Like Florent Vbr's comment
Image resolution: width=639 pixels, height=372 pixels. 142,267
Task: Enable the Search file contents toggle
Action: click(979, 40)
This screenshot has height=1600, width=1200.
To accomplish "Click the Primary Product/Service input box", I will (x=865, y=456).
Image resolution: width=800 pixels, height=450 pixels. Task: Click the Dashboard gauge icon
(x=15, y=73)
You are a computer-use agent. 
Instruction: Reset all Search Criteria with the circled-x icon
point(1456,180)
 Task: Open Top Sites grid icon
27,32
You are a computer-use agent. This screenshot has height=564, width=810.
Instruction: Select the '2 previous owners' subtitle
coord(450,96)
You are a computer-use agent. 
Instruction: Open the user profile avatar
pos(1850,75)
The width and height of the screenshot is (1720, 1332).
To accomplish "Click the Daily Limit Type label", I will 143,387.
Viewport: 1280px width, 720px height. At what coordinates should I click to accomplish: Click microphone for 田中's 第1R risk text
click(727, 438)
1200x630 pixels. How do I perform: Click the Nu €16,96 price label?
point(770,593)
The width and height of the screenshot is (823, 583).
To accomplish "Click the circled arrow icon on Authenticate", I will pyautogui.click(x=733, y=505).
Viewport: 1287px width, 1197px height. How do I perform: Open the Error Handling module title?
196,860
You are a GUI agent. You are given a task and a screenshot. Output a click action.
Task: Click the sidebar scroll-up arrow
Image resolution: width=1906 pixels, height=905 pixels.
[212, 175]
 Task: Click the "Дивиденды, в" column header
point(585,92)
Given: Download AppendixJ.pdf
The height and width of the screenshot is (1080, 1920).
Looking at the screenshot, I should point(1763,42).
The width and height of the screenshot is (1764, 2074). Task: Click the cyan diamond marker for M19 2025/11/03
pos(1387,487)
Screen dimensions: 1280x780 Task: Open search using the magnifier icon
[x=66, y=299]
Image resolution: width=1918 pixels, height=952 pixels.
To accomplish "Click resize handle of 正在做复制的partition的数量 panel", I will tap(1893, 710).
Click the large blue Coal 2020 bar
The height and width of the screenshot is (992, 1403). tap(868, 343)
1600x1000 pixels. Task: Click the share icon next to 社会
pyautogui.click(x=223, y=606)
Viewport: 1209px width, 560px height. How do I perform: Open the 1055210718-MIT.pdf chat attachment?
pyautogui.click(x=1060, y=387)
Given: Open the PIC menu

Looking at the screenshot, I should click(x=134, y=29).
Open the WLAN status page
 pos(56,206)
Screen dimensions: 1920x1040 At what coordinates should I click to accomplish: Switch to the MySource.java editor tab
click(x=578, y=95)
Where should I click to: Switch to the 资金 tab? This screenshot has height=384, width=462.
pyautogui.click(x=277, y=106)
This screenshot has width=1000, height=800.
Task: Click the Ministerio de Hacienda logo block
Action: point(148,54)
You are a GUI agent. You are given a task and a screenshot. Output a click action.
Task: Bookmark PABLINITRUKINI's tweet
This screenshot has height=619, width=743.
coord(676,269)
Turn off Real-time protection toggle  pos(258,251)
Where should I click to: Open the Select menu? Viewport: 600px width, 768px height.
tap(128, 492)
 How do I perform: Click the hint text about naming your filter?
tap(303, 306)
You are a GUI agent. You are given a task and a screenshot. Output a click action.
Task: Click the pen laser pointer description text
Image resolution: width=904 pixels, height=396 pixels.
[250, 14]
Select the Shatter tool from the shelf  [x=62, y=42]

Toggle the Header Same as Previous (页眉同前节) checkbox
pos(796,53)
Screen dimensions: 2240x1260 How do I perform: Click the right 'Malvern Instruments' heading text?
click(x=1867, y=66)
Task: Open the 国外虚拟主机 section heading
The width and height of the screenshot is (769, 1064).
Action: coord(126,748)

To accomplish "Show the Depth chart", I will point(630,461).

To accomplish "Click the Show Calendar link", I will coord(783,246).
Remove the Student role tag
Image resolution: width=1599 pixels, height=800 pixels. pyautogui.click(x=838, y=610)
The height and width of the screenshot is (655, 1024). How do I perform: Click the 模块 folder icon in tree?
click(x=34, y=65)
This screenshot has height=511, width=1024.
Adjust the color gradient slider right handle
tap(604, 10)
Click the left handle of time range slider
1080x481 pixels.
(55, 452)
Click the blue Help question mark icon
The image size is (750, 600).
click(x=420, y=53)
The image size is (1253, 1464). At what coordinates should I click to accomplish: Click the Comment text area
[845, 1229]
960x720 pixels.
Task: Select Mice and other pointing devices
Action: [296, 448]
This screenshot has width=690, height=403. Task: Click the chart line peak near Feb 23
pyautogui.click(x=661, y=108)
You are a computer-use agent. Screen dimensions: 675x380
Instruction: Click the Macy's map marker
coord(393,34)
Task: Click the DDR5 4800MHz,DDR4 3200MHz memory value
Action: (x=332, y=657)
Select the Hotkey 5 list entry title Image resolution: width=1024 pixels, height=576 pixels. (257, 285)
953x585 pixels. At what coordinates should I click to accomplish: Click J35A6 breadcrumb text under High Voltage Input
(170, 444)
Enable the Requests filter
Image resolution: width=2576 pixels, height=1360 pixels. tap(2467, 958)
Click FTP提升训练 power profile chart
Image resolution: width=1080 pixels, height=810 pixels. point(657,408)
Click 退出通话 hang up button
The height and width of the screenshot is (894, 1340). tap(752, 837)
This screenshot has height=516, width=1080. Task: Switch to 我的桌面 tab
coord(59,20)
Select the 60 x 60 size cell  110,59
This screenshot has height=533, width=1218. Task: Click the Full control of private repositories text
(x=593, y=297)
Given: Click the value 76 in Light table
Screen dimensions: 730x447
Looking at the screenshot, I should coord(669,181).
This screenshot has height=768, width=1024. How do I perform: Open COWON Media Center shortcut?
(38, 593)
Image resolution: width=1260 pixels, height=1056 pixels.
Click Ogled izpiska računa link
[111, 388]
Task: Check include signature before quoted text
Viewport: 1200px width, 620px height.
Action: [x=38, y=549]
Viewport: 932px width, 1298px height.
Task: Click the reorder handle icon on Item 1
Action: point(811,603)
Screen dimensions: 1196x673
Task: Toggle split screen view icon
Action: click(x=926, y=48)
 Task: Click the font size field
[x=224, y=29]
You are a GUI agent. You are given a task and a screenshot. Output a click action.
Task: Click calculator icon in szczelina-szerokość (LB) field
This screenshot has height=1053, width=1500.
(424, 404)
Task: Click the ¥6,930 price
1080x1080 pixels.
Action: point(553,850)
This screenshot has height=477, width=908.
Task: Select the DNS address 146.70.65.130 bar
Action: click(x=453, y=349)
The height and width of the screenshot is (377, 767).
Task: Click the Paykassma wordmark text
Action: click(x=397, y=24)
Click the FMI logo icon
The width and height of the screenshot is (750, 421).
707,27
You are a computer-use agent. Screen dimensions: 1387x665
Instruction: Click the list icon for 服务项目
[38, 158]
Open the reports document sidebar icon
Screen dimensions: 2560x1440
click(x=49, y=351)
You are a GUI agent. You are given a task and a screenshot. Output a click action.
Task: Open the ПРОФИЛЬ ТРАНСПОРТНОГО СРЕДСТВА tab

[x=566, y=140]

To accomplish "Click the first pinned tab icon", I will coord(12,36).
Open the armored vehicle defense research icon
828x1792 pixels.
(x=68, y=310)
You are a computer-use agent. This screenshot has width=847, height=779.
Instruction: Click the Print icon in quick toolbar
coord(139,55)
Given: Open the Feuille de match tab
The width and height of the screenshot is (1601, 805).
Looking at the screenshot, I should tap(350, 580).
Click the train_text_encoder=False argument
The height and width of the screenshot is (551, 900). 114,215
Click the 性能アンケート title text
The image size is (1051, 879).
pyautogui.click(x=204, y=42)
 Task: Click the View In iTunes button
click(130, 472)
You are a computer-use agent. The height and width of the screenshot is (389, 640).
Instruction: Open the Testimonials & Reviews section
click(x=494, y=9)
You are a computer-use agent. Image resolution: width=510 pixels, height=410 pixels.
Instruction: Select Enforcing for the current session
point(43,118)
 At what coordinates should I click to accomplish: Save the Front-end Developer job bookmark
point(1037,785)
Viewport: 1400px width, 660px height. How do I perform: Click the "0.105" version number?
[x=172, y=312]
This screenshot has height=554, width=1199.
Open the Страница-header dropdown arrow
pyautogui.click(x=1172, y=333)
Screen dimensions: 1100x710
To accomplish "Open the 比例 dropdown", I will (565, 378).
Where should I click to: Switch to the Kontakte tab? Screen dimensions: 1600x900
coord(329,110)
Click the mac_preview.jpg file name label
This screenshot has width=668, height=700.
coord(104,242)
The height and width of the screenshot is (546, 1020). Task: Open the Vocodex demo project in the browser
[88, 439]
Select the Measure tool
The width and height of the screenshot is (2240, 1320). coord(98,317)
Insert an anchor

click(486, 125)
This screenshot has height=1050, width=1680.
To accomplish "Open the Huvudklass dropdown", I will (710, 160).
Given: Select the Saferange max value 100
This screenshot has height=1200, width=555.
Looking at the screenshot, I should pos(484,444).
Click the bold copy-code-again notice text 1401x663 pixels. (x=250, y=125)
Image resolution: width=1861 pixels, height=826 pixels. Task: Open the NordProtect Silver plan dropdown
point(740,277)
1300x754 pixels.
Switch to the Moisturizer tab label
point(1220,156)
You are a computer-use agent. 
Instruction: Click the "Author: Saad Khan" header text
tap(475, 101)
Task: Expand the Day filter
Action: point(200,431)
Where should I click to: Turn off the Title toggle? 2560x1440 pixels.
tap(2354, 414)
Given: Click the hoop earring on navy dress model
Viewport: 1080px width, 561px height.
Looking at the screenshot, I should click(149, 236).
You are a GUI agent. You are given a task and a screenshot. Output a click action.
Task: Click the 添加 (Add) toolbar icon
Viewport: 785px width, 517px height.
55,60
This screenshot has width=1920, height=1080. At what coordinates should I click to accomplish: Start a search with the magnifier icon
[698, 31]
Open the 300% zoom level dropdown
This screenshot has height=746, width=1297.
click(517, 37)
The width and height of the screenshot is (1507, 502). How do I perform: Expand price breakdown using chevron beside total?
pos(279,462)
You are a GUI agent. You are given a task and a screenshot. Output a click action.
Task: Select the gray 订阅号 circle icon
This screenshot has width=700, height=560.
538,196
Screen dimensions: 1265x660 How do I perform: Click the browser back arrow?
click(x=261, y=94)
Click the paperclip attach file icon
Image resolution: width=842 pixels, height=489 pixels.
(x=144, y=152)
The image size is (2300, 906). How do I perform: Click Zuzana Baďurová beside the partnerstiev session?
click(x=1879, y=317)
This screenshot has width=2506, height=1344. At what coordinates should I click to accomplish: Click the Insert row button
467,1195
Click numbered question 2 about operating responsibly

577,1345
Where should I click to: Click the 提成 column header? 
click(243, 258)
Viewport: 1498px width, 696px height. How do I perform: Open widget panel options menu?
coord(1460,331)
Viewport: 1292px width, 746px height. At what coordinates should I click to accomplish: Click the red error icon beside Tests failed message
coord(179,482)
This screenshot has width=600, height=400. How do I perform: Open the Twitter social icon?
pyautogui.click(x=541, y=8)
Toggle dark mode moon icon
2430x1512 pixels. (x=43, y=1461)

◆ WORK TO DO
Copy the material word for word, from the line containing "Given: Open the PIC menu" through the line containing "click(x=34, y=65)", including both of those lines.

◆ ANSWER TO THE TASK
Given: Open the PIC menu

Looking at the screenshot, I should click(x=134, y=29).
Open the WLAN status page
 pos(56,206)
Screen dimensions: 1920x1040 At what coordinates should I click to accomplish: Switch to the MySource.java editor tab
click(x=578, y=95)
Where should I click to: Switch to the 资金 tab? This screenshot has height=384, width=462.
pyautogui.click(x=277, y=106)
This screenshot has width=1000, height=800.
Task: Click the Ministerio de Hacienda logo block
Action: point(148,54)
You are a GUI agent. You are given a task and a screenshot. Output a click action.
Task: Bookmark PABLINITRUKINI's tweet
This screenshot has height=619, width=743.
coord(676,269)
Turn off Real-time protection toggle  pos(258,251)
Where should I click to: Open the Select menu? Viewport: 600px width, 768px height.
tap(128, 492)
 How do I perform: Click the hint text about naming your filter?
tap(303, 306)
You are a GUI agent. You are given a task and a screenshot. Output a click action.
Task: Click the pen laser pointer description text
Image resolution: width=904 pixels, height=396 pixels.
[250, 14]
Select the Shatter tool from the shelf  [x=62, y=42]

Toggle the Header Same as Previous (页眉同前节) checkbox
pos(796,53)
Screen dimensions: 2240x1260 How do I perform: Click the right 'Malvern Instruments' heading text?
click(x=1867, y=66)
Task: Open the 国外虚拟主机 section heading
The width and height of the screenshot is (769, 1064).
Action: coord(126,748)

To accomplish "Show the Depth chart", I will point(630,461).

To accomplish "Click the Show Calendar link", I will coord(783,246).
Remove the Student role tag
Image resolution: width=1599 pixels, height=800 pixels. pyautogui.click(x=838, y=610)
The height and width of the screenshot is (655, 1024). How do I perform: Click the 模块 folder icon in tree?
click(x=34, y=65)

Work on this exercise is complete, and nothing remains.